Structure and function of the extrinsic lipoproteins of Photosystem II in Synechocystis sp. PCC 6803

Abstract

The cyanobacterium Synechocystis sp. PCC6803 contains six extrinsic Photosystem II proteins located in the thylakoid lumen. Three of these, CyanoP, CyanoQ and Psb27 (homologues of the higher plant PsbP, PsbQ and Psb27 subunits) are characterised by post translational N-terminal lipid modification, thus forming a unique group of PS II extrinsic lipoproteins. These subunits are absent from all available crystal structures of PS II and their functions have not yet been fully defined. To further the understanding of these proteins and their functions the structures of CyanoQ and CyanoP have been determined by X-ray crystallography and solution state NMR spectroscopy, respectively.
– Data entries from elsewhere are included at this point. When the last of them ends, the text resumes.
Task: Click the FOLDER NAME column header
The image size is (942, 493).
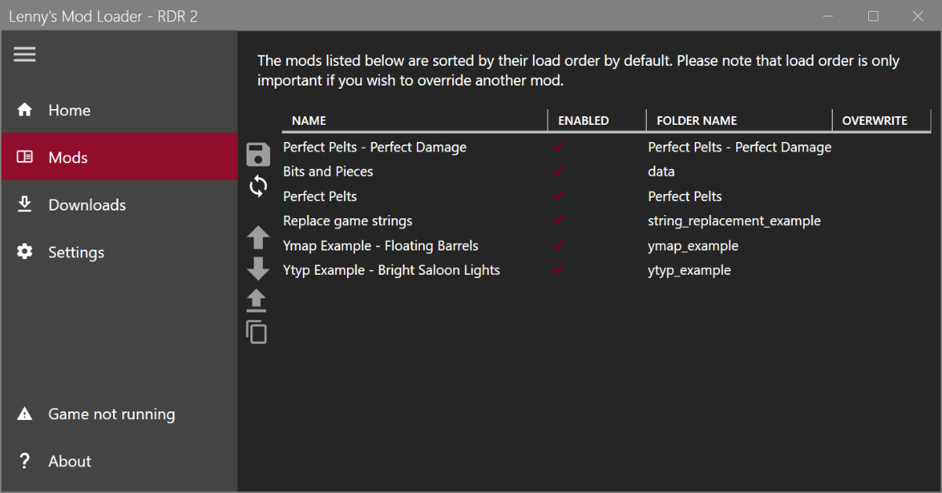Action: pos(696,121)
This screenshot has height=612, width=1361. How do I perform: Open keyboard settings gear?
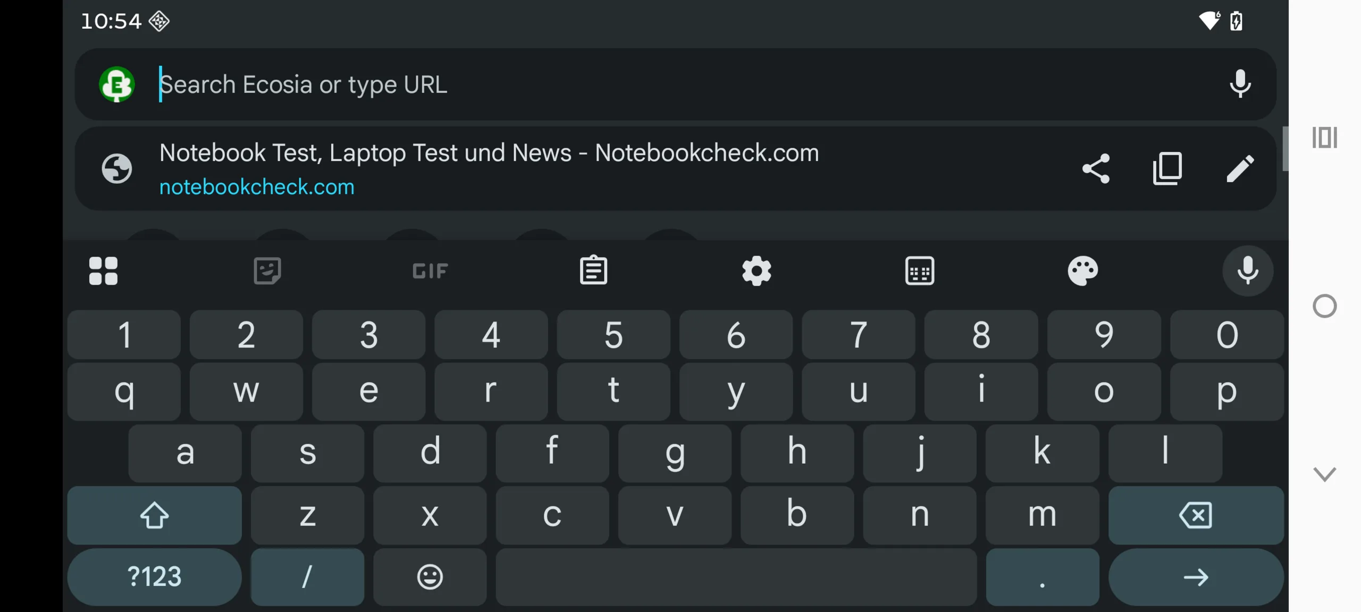coord(757,271)
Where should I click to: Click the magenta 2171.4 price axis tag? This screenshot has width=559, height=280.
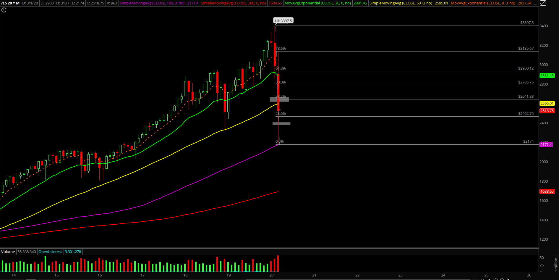point(546,145)

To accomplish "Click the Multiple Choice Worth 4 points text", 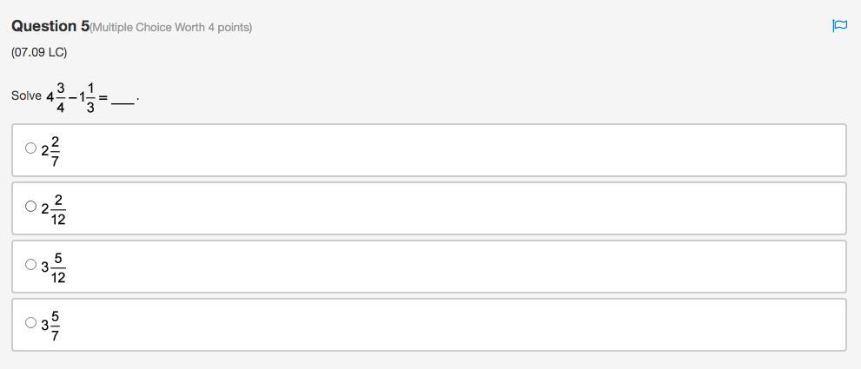I will pyautogui.click(x=171, y=28).
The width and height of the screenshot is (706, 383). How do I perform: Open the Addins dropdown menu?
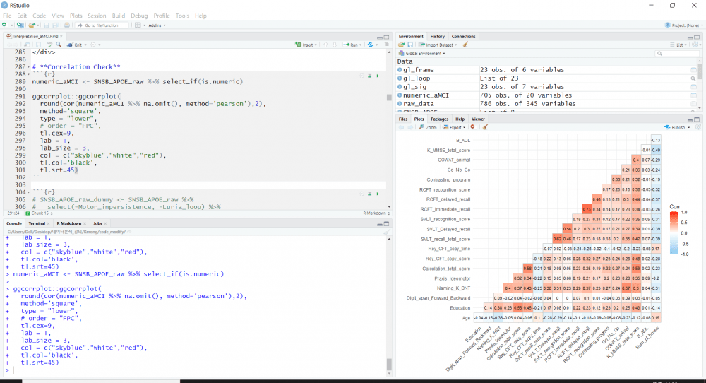(154, 25)
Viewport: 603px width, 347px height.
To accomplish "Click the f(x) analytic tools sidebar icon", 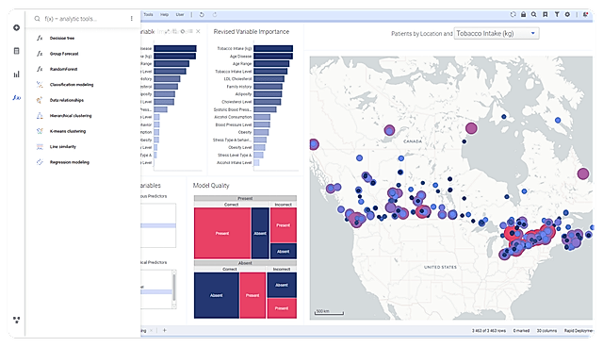I will [16, 98].
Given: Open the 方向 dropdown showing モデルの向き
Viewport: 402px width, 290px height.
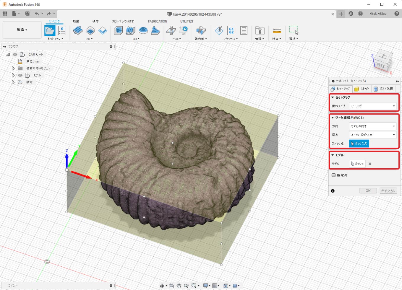Looking at the screenshot, I should point(372,126).
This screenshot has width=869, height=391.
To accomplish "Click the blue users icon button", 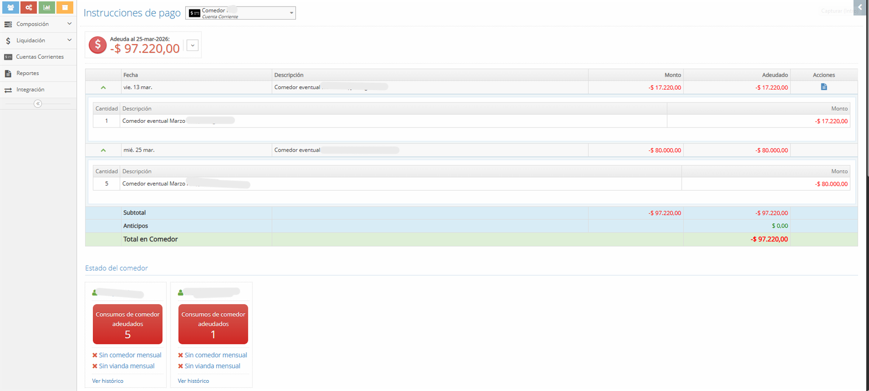I will pyautogui.click(x=10, y=8).
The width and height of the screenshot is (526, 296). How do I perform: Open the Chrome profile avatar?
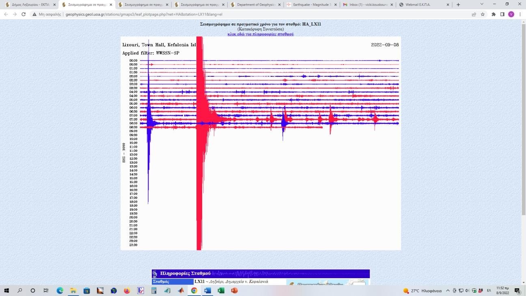511,14
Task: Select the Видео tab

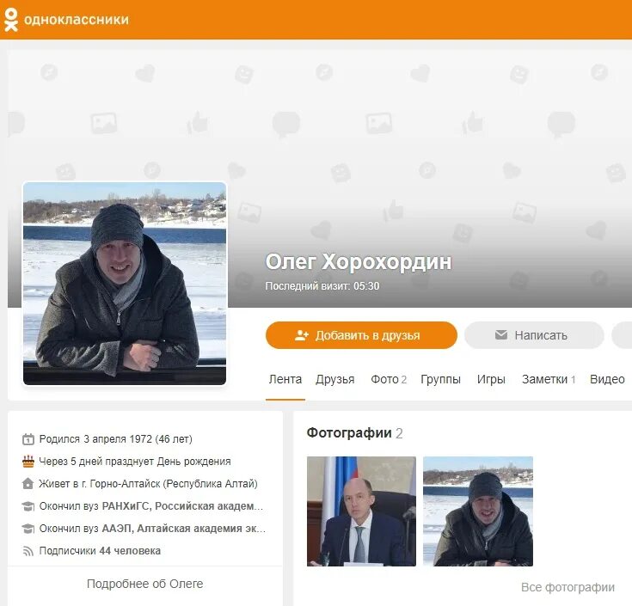Action: pyautogui.click(x=607, y=379)
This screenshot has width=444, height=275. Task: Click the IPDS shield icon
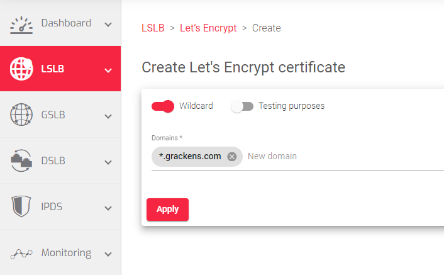point(21,206)
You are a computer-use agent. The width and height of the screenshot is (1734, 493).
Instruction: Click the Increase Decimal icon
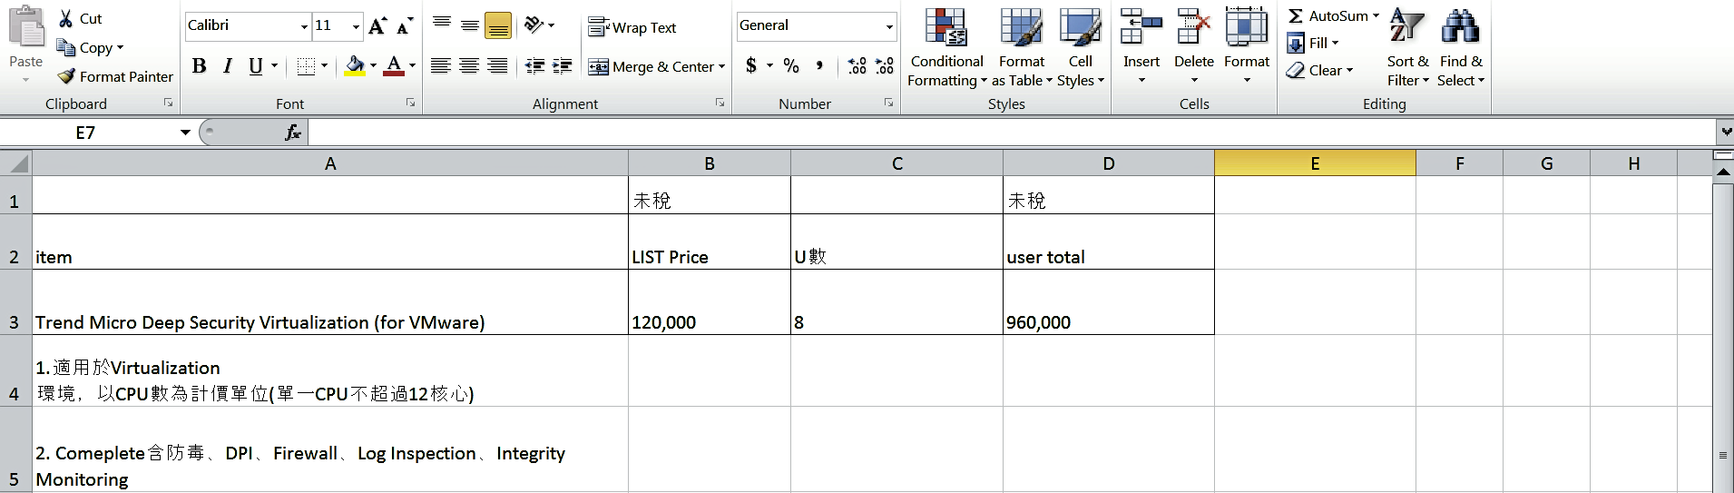[x=857, y=65]
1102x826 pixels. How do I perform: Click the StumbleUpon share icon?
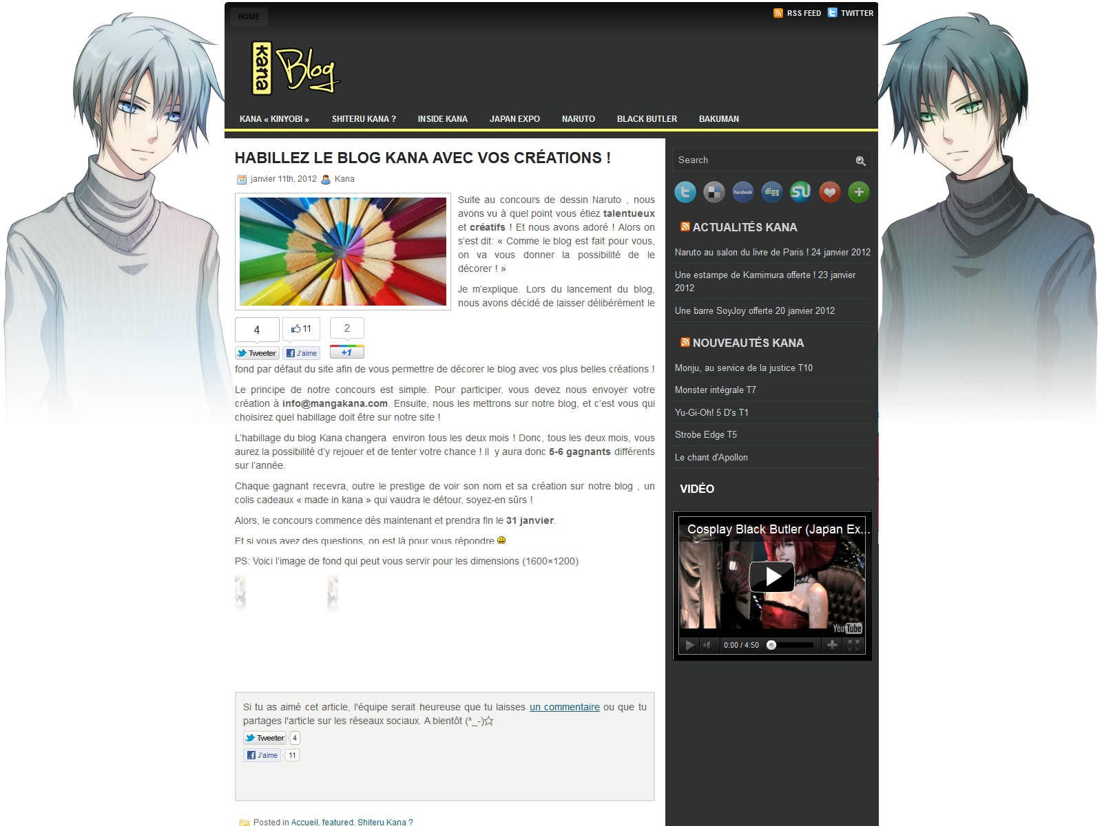click(800, 192)
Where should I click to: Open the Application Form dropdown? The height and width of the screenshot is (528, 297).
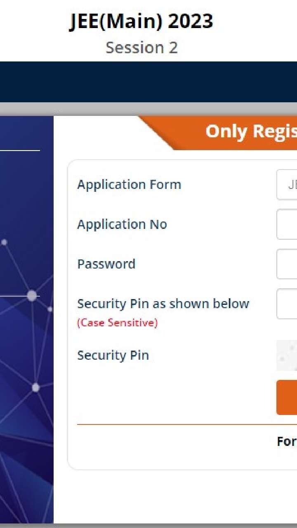[x=287, y=184]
The CyanoQ protein folds as a four-helix bundle in an up-down-up-down configuration, similar to the C-terminal domain of spinach PsbQ. A potentially significant divalent metal binding site located adjacent to a conserved hydrophobic pocket has been identified, which might be important for the function of CyanoQ. The CyanoP protein folds as an αβα-sandwich domain which is consistent with the structure of higher plant PsbP. A surface cleft containing a large number of conserved residues found only in CyanoP and PsbP-like homologues has been identified and analysis suggests that one of the potential cation binding sites found in CyanoP may be functionally significant. Evidence for the evolution and divergence of the PsbP super family is presented from a structural perspective including identification of residues which distinguish the PsbP family from unrelated proteins with a similar domain fold. Overall the high structural similarity of the CyanoP and CyanoQ subunits to their higher plant homologues disputes earlier theories that PsbP and PsbQ are evolutionary replacements for the cyanobacterial PsbU and PsbV subunits. The function of the three lipoproteins has also been investigated in vivo by physiological characterisation of extrinsic lipoprotein knockout mutants. Evidence is presented to support a similar functional relationship between PS II and the extrinsic homologues in cyanobacteria and higher plants, consistent with their similar structures. Several previously unexplored approaches were taken, which required the design, modification and construction of instruments for the measurement of 77 K fluorescence and thermoluminescence. In addition, a construct to interrupt the CtpA protease gene has been made and used to generate novel double mutants in the ΔCyanoP, ΔCyanoQ and ΔPsb27 strains. Observations made suggest the CyanoQ and Psb27 subunits influence energy coupling and innate photoprotective mechanisms in PS II early assembly intermediates, whilst CyanoP appears to be involved in photoactivation or repair mechanisms.